■ **DATASET EXCERPTS**
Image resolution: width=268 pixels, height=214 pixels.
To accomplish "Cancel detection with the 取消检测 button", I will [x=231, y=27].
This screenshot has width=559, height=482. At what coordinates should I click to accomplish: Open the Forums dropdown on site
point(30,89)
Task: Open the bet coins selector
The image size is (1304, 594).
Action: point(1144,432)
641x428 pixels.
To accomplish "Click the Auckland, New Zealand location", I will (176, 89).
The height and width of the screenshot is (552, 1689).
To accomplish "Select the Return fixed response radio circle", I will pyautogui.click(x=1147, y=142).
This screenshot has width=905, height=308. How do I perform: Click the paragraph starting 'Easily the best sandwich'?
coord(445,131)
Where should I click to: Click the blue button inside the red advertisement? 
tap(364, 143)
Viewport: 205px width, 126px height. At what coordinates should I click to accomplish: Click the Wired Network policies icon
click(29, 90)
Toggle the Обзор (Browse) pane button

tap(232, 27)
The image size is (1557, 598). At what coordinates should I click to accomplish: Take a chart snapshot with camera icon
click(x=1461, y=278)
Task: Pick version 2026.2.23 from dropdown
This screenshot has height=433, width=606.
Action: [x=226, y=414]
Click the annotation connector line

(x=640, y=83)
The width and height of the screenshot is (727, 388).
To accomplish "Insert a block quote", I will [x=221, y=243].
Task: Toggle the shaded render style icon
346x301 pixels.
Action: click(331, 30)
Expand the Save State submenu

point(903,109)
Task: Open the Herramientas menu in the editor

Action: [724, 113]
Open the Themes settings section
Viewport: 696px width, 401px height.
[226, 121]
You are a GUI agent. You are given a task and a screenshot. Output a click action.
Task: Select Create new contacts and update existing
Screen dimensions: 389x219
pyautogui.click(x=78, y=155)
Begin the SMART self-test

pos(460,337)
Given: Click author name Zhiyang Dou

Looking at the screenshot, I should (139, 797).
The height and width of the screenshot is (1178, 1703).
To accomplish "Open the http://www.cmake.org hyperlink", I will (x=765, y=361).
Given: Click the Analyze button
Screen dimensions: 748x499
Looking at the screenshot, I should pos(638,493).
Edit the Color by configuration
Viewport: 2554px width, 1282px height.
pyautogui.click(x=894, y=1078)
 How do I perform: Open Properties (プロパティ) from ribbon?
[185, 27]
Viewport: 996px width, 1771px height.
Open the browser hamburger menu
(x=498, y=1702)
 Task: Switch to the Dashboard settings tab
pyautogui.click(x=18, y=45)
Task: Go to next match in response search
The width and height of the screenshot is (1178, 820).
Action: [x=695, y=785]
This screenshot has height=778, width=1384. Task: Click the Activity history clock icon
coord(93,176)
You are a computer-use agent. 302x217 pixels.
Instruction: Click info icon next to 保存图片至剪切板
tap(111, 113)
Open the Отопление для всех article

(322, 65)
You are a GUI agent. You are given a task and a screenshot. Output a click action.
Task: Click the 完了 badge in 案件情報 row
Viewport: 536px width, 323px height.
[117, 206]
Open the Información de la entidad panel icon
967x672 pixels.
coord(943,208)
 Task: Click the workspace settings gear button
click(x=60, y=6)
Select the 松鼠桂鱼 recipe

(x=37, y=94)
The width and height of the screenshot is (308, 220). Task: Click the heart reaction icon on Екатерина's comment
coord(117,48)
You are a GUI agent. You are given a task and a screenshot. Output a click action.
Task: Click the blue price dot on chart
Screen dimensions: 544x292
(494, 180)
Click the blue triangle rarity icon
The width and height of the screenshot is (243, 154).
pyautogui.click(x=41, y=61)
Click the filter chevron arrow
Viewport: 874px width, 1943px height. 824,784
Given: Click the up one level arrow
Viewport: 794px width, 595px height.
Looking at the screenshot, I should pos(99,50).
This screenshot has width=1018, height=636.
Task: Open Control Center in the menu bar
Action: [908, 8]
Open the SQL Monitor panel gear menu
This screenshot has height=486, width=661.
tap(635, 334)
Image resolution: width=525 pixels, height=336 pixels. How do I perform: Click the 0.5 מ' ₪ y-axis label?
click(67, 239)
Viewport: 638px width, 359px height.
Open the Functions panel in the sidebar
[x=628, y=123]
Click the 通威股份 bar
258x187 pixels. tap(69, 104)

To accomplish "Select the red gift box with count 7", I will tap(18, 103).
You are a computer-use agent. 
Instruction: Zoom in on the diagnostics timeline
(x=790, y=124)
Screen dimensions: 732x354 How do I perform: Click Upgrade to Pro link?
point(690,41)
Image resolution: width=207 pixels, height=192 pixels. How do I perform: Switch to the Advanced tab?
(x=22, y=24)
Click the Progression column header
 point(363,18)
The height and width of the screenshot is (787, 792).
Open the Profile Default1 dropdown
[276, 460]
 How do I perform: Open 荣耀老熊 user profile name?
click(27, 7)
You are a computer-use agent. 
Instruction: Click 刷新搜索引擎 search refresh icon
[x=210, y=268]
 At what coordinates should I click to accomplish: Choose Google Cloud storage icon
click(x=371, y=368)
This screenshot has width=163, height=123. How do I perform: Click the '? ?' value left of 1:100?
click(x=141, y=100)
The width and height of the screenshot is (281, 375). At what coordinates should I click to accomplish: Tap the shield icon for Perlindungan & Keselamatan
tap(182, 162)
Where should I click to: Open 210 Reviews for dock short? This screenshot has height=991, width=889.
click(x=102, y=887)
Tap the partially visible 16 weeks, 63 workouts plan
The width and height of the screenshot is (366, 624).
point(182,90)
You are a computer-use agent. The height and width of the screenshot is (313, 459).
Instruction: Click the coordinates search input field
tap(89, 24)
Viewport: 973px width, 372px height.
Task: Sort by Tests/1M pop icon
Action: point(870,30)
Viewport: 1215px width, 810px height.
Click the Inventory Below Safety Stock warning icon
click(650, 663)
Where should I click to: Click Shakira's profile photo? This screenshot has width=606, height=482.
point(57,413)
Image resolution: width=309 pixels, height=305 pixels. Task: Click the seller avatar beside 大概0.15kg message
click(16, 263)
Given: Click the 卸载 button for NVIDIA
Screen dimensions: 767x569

■ **TASK BRIEF**
Reply with one number, the count of lines in the records that include the word "computer".

■ **RESULT FOR THIS TASK**
4